[Stored data]
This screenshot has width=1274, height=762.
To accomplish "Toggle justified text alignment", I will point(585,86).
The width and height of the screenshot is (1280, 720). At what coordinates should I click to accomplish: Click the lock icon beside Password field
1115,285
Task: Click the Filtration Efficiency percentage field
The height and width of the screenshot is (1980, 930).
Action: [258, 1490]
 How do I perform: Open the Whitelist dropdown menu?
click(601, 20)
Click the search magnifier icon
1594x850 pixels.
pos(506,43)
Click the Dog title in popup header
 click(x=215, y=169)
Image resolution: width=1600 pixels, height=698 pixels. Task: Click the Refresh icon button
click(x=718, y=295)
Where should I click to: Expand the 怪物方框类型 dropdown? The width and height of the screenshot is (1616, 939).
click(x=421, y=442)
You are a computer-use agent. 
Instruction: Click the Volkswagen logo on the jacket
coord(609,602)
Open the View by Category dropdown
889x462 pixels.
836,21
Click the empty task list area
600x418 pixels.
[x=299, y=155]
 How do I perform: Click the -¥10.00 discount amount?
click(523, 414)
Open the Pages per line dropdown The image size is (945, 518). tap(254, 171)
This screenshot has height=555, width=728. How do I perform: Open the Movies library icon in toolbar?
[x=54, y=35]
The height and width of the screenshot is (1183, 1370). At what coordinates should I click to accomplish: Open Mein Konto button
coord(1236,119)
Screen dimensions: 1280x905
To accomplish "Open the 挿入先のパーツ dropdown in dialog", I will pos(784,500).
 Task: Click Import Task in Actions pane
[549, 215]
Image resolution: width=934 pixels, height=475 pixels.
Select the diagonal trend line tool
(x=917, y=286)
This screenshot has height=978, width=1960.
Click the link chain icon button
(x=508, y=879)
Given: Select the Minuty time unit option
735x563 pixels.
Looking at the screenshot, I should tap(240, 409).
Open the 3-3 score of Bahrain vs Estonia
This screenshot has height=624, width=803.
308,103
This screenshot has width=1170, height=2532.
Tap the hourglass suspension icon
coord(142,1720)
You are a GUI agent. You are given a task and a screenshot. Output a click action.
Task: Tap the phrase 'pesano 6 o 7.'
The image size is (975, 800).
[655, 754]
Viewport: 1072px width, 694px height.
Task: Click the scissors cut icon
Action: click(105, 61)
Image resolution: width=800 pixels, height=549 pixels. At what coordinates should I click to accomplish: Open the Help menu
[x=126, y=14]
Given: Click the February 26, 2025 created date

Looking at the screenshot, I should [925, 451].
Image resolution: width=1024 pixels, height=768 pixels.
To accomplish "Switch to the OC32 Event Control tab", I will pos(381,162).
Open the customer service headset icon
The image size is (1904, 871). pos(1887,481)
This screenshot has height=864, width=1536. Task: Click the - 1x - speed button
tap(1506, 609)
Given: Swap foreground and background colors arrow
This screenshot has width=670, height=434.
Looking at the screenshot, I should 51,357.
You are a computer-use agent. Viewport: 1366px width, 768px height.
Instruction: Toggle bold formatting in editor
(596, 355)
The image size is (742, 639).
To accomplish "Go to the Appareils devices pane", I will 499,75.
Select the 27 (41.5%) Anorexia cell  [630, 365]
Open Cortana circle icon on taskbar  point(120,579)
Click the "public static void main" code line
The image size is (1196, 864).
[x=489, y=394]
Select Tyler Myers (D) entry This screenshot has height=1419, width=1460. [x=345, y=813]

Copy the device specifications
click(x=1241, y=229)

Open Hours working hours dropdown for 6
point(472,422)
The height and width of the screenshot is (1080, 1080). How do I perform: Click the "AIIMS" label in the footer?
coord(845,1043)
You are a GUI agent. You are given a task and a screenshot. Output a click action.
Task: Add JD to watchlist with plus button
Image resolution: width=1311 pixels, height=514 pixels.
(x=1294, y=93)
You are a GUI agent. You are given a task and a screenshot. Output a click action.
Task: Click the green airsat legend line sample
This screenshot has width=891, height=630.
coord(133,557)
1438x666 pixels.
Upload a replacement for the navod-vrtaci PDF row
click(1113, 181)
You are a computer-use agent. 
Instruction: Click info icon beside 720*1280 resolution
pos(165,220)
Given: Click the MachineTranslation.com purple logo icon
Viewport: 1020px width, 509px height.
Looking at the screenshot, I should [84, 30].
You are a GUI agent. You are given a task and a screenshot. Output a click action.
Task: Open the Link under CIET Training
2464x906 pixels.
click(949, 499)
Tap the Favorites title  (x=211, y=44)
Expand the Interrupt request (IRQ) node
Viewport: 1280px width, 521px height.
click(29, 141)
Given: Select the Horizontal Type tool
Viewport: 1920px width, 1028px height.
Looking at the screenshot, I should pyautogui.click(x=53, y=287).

Exercise description: Repeat only the stretch of lines starting at the one containing "The image size is (742, 639)." and running to the final line of the entries above.

Result below:
The image size is (742, 639).
To accomplish "Go to the Appareils devices pane", I will 499,75.
Select the 27 (41.5%) Anorexia cell  [630, 365]
Open Cortana circle icon on taskbar  point(120,579)
Click the "public static void main" code line
The image size is (1196, 864).
[x=489, y=394]
Select Tyler Myers (D) entry This screenshot has height=1419, width=1460. [x=345, y=813]

Copy the device specifications
click(x=1241, y=229)

Open Hours working hours dropdown for 6
point(472,422)
The height and width of the screenshot is (1080, 1080). How do I perform: Click the "AIIMS" label in the footer?
coord(845,1043)
You are a GUI agent. You are given a task and a screenshot. Output a click action.
Task: Add JD to watchlist with plus button
Image resolution: width=1311 pixels, height=514 pixels.
(x=1294, y=93)
You are a GUI agent. You are given a task and a screenshot. Output a click action.
Task: Click the green airsat legend line sample
This screenshot has width=891, height=630.
coord(133,557)
1438x666 pixels.
Upload a replacement for the navod-vrtaci PDF row
click(1113, 181)
You are a computer-use agent. 
Instruction: Click info icon beside 720*1280 resolution
pos(165,220)
Given: Click the MachineTranslation.com purple logo icon
Viewport: 1020px width, 509px height.
Looking at the screenshot, I should [84, 30].
You are a GUI agent. You are given a task and a screenshot. Output a click action.
Task: Open the Link under CIET Training
2464x906 pixels.
click(949, 499)
Tap the Favorites title  (x=211, y=44)
Expand the Interrupt request (IRQ) node
Viewport: 1280px width, 521px height.
click(29, 141)
Given: Select the Horizontal Type tool
Viewport: 1920px width, 1028px height.
Looking at the screenshot, I should pyautogui.click(x=53, y=287).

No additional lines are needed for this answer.